This is a very touching epistle, my hearers, and Tommy has my hearty sympathy. There must be such a place as he is looking for, though the Deacon says that in the course of a long life he has never happened upon the exact locality. According to the Little School-ma'am, too, it is not described in any of the geographies; but she says that, for the sake of all concerned, it is very desirable that the missing paradise of little drummer boys should be discovered;—to which the Deacon adds, "Perhaps that's why the grown folk wish to find the North Pole."

While we are upon this subject, here is a letter describing some tiny drummers that make almost as much noise as patriotic youngsters, and do quite as much mischief. To his credit, however, it must be said that this other small musician only makes his appearance as a drummer once in seventeen years. Is he bent on setting an example, I wonder? He is called

THE SEVENTEEN-YEAR LOCUST.

Dear Jack: The seventeen-year locust isn't a locust at all. This may seem a strange thing to say, but it is true, nevertheless. The locust looks very much like a grasshopper, while the seventeen-year cicada, which is the insect's proper name, looks a great deal more like a gigantic fly than anything else.

There is a cicada which comes every year, and is also wrongly called a locust.

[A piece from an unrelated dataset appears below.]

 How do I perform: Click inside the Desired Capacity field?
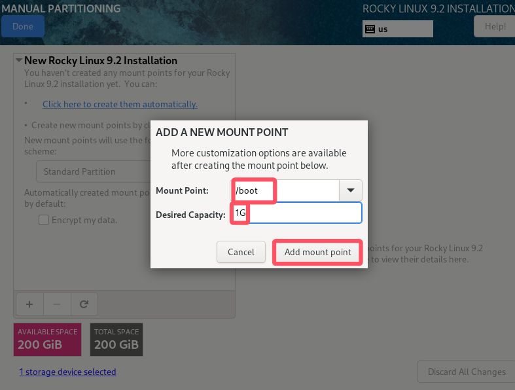pos(296,213)
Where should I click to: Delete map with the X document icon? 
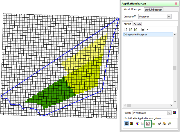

Anybody who has been in the country about harvest-time has heard the shrill noise made by this cicada and probably has come upon his cast-off shell sticking to a fence-rail or a tree-trunk.

The seventeen-year cicada is a cousin of the one-year chap; though, as he comes only once in every seventeen years, he is probably only a far-away cousin. Fancy spending the best part of your life prowling about in the darkness underground and then coming up into the sunlight with a gorgeous pair of wings, only to die in a short time!

That is what the seventeen-year cicada does. In the very first place, it is an egg which its mother deposits in a tiny hole in a twig. In a few weeks it makes its way out of the egg and drops to the ground, into which it burrows, and in which it remains for nearly seventeen years before it is prepared for life above ground.

When, at last, it is ready for the bright sunlight, it may be one foot from the surface or it may be ten feet deep in the ground. In either case it begins to dig upward until it finds its way out, when it climbs up the nearest tree and fastens itself by its sharp claws to a leaf or twig. There it waits until its back splits open, and behold! it immediately crawls out of itself, so to speak.

The new insect is a soft, dull fellow at first, but he grows as if he had been storing up energy for seventeen years for just that one purpose. Within an hour, two pairs of most beautiful wings have grown, and in a few hours more it has become hard and active.